*** Testo di studio
Stemma del Comune di Forlì.
Lo stemma di Forlì con l’aquila di Federico II.

Goti, Bizantini, Longobardi, e l’annessione ai territori pontifici… Forlì non poté sottrarsi all’egemonia dei potenti di turno. Un momento di grande autonomia lo visse nel X secolo quando si eresse a Repubblica e, come città ghibellina, contrastò le pretese della Chiesa schierandosi al fianco degli imperatori. L’appoggio dato a Federico II le valse la possibilità di battere moneta e di esibire l’aquila sveva nel proprio stemma.
Oggi tra gli artigli di quell’aquila appaiono due ovuli che in origine erano due scudi. Lo scudo vermiglio dei Romani a cui fu sovrapposta una croce bianca a ricordo della partecipazione dei forlivesi alla prima Crociata e lo scudo bianco con la scritta Libertas che vuole significare l’indipendenza, con riferimento al periodo della propria repubblica.
******
- Consegna A
Elenca i popoli nominati all'inizio del paragrafo che comincia con «Goti, Bizantini» nel testo sullo stemma di Forlì.
- Consegna B
Trascrivi dal testo sullo stemma di Forlì il passo che va da «Goti, Bizantini, Longobardi, e» a «nel proprio stemma.».
*** Voci elencate
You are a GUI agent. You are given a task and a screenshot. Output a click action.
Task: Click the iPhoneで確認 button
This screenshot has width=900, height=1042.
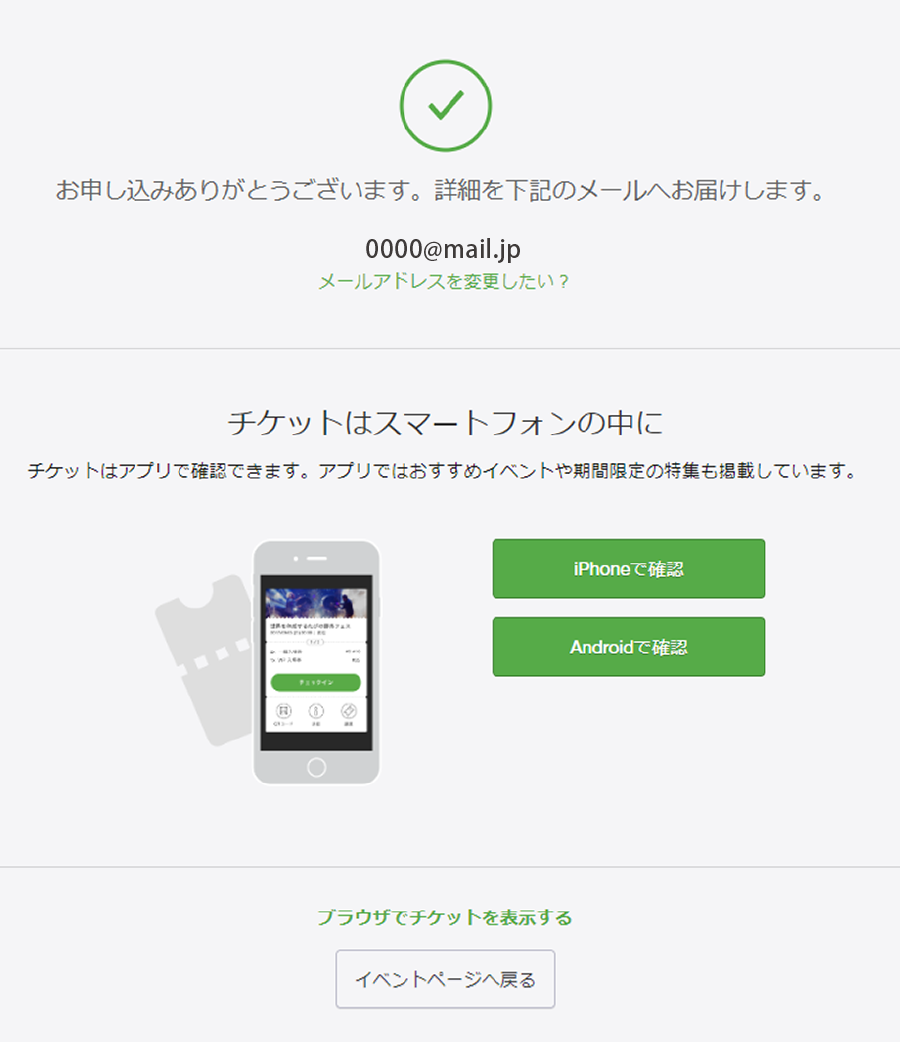click(x=629, y=569)
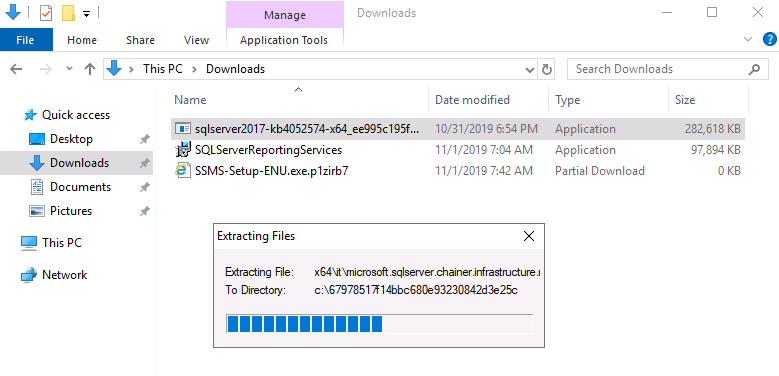Expand the ribbon using the chevron
779x376 pixels.
[x=748, y=39]
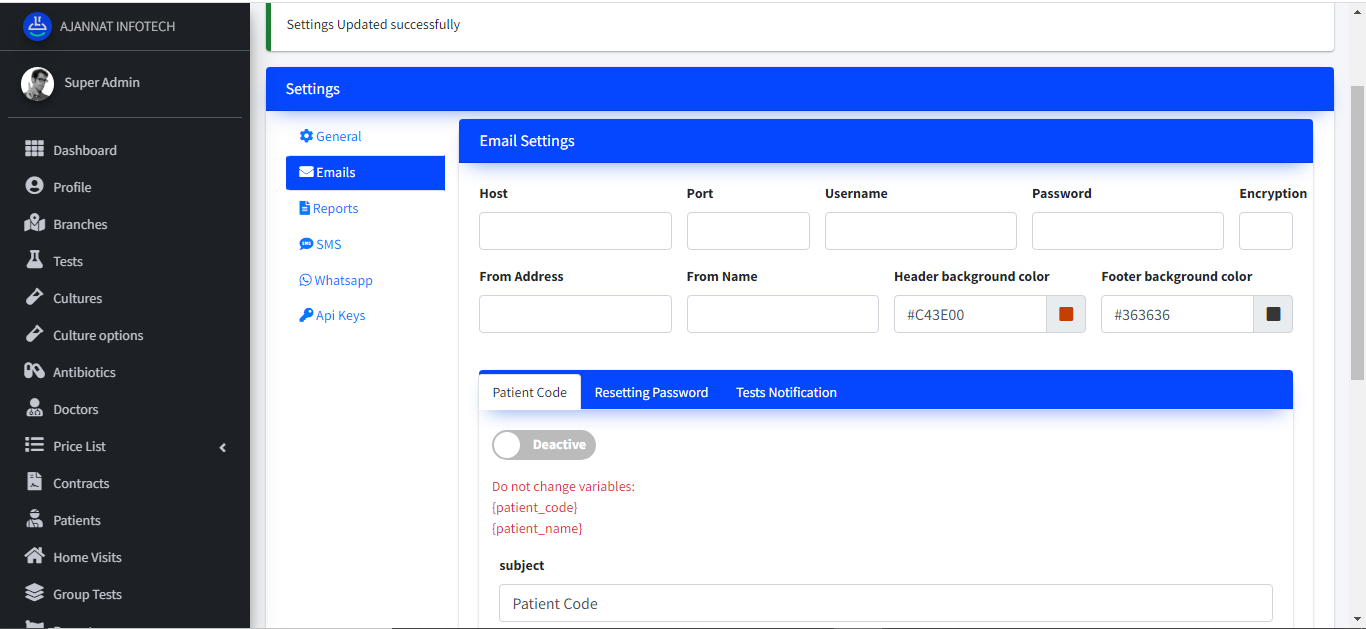Switch to the Tests Notification tab
Image resolution: width=1366 pixels, height=629 pixels.
(x=786, y=392)
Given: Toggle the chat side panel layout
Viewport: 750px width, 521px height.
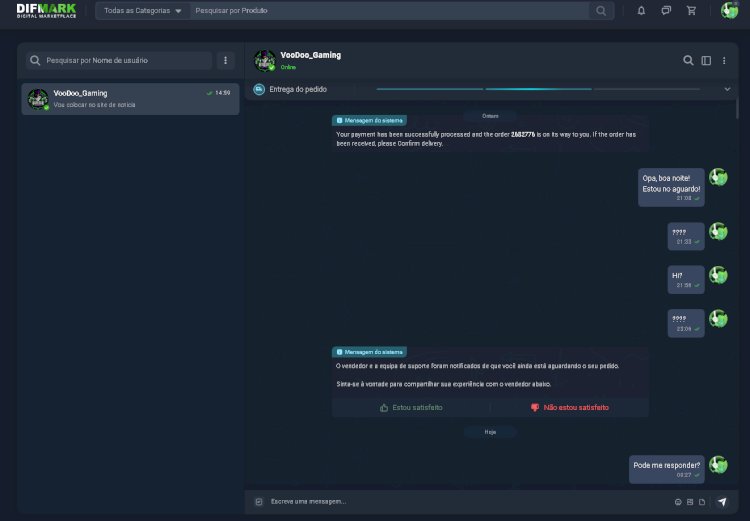Looking at the screenshot, I should [706, 60].
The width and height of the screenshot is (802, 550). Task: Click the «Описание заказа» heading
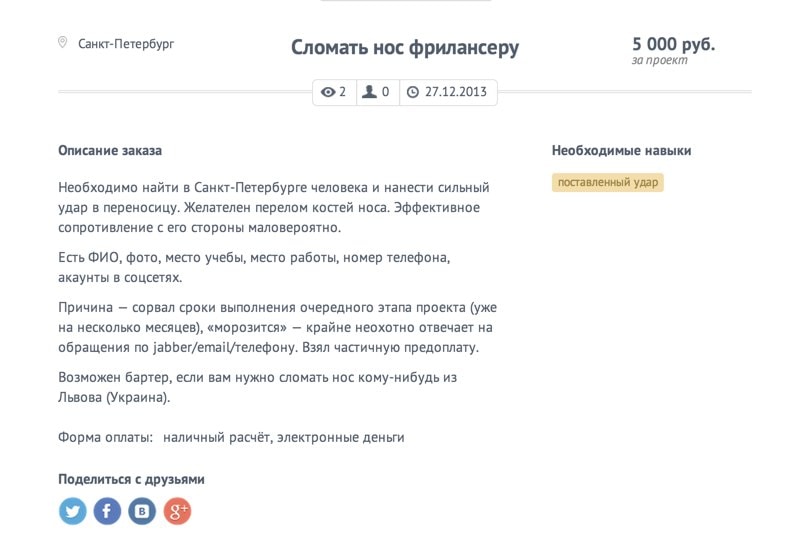tap(110, 151)
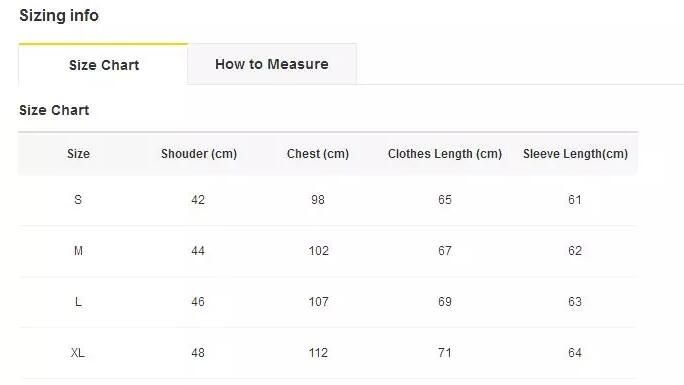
******
- Risposta A
Goti, Bizantini, Longobardi

- Risposta B
Goti, Bizantini, Longobardi, e l’annessione ai territori pontifici… Forlì non poté sottrarsi all’egemonia dei potenti di turno. Un momento di grande autonomia lo visse nel X secolo quando si eresse a Repubblica e, come città ghibellina, contrastò le pretese della Chiesa schierandosi al fianco degli imperatori. L’appoggio dato a Federico II le valse la possibilità di battere moneta e di esibire l’aquila sveva nel proprio stemma.